Given instruction
Go through the stretch from the line containing "Start the selected" through the line containing "click(536, 494)" and change each "screenshot" to "screen capture". Give those lines again with nothing else altered.

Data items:
= = = =

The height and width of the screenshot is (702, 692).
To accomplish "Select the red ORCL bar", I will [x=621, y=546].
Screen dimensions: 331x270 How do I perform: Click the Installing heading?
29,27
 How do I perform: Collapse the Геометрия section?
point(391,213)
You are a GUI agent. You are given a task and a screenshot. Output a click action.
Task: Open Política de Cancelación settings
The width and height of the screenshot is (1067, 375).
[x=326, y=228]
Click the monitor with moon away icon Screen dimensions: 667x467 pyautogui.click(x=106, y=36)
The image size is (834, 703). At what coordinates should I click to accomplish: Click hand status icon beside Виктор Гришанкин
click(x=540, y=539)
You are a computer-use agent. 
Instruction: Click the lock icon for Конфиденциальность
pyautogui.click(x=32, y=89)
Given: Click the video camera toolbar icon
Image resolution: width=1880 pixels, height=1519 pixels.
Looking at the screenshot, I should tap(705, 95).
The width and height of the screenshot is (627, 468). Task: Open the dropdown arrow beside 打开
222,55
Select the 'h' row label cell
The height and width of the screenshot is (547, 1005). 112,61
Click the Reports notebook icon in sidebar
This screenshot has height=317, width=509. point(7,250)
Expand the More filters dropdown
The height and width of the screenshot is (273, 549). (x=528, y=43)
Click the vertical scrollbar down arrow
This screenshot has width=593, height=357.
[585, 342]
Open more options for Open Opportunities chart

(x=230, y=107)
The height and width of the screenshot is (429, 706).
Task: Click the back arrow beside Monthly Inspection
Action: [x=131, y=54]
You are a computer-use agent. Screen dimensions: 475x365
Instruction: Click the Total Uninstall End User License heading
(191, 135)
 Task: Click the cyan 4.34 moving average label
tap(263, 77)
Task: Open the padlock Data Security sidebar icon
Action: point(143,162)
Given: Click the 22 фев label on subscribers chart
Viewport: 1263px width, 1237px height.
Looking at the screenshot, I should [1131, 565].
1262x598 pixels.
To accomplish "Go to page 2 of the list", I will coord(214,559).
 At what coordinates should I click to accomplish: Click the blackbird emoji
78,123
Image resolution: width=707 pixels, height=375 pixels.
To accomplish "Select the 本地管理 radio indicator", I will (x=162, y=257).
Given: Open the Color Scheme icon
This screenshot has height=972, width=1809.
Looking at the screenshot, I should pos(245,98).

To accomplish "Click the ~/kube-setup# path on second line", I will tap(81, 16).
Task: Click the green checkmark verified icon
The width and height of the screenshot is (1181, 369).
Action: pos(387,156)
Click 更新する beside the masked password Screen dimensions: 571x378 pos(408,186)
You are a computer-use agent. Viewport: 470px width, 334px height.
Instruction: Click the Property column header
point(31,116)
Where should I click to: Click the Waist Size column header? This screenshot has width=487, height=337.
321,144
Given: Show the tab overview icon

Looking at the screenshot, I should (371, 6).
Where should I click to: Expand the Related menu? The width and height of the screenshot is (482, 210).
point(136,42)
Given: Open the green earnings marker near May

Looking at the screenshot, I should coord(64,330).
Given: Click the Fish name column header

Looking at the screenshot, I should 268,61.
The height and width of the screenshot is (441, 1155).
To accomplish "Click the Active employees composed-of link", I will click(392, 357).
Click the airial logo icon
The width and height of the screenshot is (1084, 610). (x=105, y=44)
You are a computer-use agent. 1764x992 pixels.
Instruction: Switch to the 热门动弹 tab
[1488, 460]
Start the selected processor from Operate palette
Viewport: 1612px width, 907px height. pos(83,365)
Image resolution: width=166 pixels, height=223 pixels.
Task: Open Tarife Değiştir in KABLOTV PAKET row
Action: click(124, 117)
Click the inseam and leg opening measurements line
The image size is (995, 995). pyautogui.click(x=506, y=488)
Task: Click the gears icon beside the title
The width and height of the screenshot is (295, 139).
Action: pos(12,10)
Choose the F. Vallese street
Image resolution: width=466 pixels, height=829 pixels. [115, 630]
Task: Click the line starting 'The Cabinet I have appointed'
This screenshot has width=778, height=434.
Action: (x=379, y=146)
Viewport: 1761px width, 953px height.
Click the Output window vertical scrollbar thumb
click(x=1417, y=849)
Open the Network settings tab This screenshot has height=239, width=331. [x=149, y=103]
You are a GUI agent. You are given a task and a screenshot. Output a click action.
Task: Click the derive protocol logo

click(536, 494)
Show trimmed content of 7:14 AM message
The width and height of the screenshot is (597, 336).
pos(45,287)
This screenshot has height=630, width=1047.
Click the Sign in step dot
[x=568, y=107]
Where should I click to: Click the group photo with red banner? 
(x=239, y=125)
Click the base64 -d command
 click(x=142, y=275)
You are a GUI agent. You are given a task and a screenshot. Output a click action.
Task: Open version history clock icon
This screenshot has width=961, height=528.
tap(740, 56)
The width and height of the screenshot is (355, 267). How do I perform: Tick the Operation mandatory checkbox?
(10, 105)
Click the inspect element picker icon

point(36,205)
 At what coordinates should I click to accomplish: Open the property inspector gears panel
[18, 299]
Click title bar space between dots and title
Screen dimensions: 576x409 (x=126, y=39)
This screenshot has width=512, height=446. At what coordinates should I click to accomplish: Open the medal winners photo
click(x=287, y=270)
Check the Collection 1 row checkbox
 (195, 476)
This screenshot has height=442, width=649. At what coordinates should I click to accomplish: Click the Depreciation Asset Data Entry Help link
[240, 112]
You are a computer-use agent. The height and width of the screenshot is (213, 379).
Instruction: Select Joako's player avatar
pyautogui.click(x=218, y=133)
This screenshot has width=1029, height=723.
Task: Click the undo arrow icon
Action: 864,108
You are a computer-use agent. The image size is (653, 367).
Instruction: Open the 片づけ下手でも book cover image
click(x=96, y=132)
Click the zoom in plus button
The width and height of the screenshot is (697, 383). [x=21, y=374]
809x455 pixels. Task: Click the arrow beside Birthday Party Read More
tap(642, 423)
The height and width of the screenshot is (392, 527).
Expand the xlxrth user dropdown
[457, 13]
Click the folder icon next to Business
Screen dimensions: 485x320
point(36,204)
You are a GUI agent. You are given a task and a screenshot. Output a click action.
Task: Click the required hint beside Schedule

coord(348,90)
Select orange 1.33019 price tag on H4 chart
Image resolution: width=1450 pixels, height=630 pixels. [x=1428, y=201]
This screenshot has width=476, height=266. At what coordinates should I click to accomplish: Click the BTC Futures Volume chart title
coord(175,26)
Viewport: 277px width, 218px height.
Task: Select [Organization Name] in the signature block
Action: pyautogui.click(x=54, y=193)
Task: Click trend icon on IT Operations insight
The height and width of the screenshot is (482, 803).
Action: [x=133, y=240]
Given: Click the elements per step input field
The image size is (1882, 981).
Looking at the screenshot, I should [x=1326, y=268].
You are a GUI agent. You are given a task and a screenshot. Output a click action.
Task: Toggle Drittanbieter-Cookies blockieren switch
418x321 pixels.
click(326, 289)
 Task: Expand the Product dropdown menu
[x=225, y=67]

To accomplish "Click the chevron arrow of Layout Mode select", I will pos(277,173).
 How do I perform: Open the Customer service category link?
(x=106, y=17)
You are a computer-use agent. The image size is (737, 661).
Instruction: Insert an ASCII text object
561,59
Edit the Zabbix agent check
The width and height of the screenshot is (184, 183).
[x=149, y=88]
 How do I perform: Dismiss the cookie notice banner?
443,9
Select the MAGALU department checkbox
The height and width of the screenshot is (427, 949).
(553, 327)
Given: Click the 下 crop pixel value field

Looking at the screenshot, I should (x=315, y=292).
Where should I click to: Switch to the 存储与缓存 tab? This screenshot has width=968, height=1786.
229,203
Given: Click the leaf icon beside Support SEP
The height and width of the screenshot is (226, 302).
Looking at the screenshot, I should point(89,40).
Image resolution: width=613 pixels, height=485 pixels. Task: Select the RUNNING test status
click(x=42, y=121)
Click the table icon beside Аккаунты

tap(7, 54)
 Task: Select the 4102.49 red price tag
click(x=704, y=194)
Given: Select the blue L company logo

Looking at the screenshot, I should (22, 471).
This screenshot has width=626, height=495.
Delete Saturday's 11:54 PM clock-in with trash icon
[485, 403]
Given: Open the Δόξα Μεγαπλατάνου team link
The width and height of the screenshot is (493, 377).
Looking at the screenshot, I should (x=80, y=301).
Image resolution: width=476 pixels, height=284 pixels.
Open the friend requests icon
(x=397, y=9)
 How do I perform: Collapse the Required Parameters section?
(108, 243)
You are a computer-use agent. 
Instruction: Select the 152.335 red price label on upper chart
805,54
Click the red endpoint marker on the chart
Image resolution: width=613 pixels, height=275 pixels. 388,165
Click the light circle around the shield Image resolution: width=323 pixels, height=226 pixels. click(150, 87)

= = = =

Reply
Start the selected processor from Operate palette
Viewport: 1612px width, 907px height. pos(83,365)
Image resolution: width=166 pixels, height=223 pixels.
Task: Open Tarife Değiştir in KABLOTV PAKET row
Action: click(124, 117)
Click the inseam and leg opening measurements line
The image size is (995, 995). pyautogui.click(x=506, y=488)
Task: Click the gears icon beside the title
The width and height of the screen capture is (295, 139).
Action: pos(12,10)
Choose the F. Vallese street
Image resolution: width=466 pixels, height=829 pixels. [115, 630]
Task: Click the line starting 'The Cabinet I have appointed'
This screen capture has width=778, height=434.
Action: (x=379, y=146)
Viewport: 1761px width, 953px height.
Click the Output window vertical scrollbar thumb
click(x=1417, y=849)
Open the Network settings tab This screen capture has height=239, width=331. [x=149, y=103]
You are a GUI agent. You are given a task and a screen capture. Output a click action.
Task: Click the derive protocol logo

click(536, 494)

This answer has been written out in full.